### ASSIGNMENT
All the entries that follow must be written out again exactly.

......

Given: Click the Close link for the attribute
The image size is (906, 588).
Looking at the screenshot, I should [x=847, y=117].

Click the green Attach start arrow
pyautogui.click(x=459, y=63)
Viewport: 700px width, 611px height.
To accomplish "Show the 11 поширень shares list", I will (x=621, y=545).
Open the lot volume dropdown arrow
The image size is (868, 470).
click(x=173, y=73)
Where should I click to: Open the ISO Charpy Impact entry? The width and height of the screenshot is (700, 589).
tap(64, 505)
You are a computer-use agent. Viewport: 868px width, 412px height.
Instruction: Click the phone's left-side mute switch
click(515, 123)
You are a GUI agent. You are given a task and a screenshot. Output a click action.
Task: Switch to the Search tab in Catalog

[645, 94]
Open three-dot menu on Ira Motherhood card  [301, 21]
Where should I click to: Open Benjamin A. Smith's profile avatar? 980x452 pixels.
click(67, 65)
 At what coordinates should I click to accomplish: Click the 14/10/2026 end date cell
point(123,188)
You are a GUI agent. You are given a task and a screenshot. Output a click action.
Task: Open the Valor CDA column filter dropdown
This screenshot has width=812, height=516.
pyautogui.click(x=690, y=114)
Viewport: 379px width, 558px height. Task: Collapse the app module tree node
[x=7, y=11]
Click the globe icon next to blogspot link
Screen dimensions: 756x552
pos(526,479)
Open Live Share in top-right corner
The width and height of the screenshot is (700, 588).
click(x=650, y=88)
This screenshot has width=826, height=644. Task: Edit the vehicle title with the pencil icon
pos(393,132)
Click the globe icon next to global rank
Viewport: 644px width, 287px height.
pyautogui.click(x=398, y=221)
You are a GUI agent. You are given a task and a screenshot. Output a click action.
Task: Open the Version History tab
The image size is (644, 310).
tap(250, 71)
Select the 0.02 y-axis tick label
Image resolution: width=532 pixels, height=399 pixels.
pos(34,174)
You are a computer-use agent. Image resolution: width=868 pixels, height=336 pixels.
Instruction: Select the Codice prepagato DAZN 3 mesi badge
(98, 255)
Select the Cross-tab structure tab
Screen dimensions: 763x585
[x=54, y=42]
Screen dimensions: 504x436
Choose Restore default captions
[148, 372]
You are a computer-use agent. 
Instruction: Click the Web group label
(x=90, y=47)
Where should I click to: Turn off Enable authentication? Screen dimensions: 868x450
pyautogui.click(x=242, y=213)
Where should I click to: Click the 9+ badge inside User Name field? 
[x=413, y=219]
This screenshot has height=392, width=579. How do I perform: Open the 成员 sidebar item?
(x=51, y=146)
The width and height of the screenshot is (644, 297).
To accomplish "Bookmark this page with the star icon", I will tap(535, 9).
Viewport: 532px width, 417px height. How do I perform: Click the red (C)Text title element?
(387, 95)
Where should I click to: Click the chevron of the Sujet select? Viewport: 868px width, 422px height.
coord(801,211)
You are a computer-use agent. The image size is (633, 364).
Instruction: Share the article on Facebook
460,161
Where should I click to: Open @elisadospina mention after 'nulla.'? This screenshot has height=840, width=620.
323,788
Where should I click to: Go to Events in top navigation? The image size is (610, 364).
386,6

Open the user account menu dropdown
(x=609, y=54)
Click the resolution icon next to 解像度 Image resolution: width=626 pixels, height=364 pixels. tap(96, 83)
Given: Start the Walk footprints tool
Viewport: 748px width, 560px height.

......

### ANSWER TO THE EXERCISE
Given: Click the Close link for the attribute
The image size is (906, 588).
Looking at the screenshot, I should [x=847, y=117].

Click the green Attach start arrow
pyautogui.click(x=459, y=63)
Viewport: 700px width, 611px height.
To accomplish "Show the 11 поширень shares list", I will (x=621, y=545).
Open the lot volume dropdown arrow
The image size is (868, 470).
click(x=173, y=73)
Where should I click to: Open the ISO Charpy Impact entry? The width and height of the screenshot is (700, 589).
tap(64, 505)
You are a computer-use agent. Viewport: 868px width, 412px height.
Instruction: Click the phone's left-side mute switch
click(515, 123)
You are a GUI agent. You are given a task and a screenshot. Output a click action.
Task: Switch to the Search tab in Catalog

[645, 94]
Open three-dot menu on Ira Motherhood card  [301, 21]
Where should I click to: Open Benjamin A. Smith's profile avatar? 980x452 pixels.
click(67, 65)
 At what coordinates should I click to accomplish: Click the 14/10/2026 end date cell
point(123,188)
You are a GUI agent. You are given a task and a screenshot. Output a click action.
Task: Open the Valor CDA column filter dropdown
This screenshot has width=812, height=516.
pyautogui.click(x=690, y=114)
Viewport: 379px width, 558px height. Task: Collapse the app module tree node
[x=7, y=11]
Click the globe icon next to blogspot link
Screen dimensions: 756x552
pos(526,479)
Open Live Share in top-right corner
The width and height of the screenshot is (700, 588).
click(x=650, y=88)
This screenshot has width=826, height=644. Task: Edit the vehicle title with the pencil icon
pos(393,132)
Click the globe icon next to global rank
Viewport: 644px width, 287px height.
pyautogui.click(x=398, y=221)
You are a GUI agent. You are given a task and a screenshot. Output a click action.
Task: Open the Version History tab
The image size is (644, 310).
tap(250, 71)
Select the 0.02 y-axis tick label
Image resolution: width=532 pixels, height=399 pixels.
pos(34,174)
You are a computer-use agent. Image resolution: width=868 pixels, height=336 pixels.
Instruction: Select the Codice prepagato DAZN 3 mesi badge
(98, 255)
Select the Cross-tab structure tab
Screen dimensions: 763x585
[x=54, y=42]
Screen dimensions: 504x436
Choose Restore default captions
[148, 372]
You are a computer-use agent. 
Instruction: Click the Web group label
(x=90, y=47)
Where should I click to: Turn off Enable authentication? Screen dimensions: 868x450
pyautogui.click(x=242, y=213)
Where should I click to: Click the 9+ badge inside User Name field? 
[x=413, y=219]
This screenshot has height=392, width=579. How do I perform: Open the 成员 sidebar item?
(x=51, y=146)
The width and height of the screenshot is (644, 297).
To accomplish "Bookmark this page with the star icon", I will tap(535, 9).
Viewport: 532px width, 417px height. How do I perform: Click the red (C)Text title element?
(387, 95)
Where should I click to: Click the chevron of the Sujet select? Viewport: 868px width, 422px height.
coord(801,211)
You are a computer-use agent. The image size is (633, 364).
Instruction: Share the article on Facebook
460,161
Where should I click to: Open @elisadospina mention after 'nulla.'? This screenshot has height=840, width=620.
323,788
Where should I click to: Go to Events in top navigation? The image size is (610, 364).
386,6

Open the user account menu dropdown
(x=609, y=54)
Click the resolution icon next to 解像度 Image resolution: width=626 pixels, height=364 pixels. tap(96, 83)
Given: Start the Walk footprints tool
Viewport: 748px width, 560px height.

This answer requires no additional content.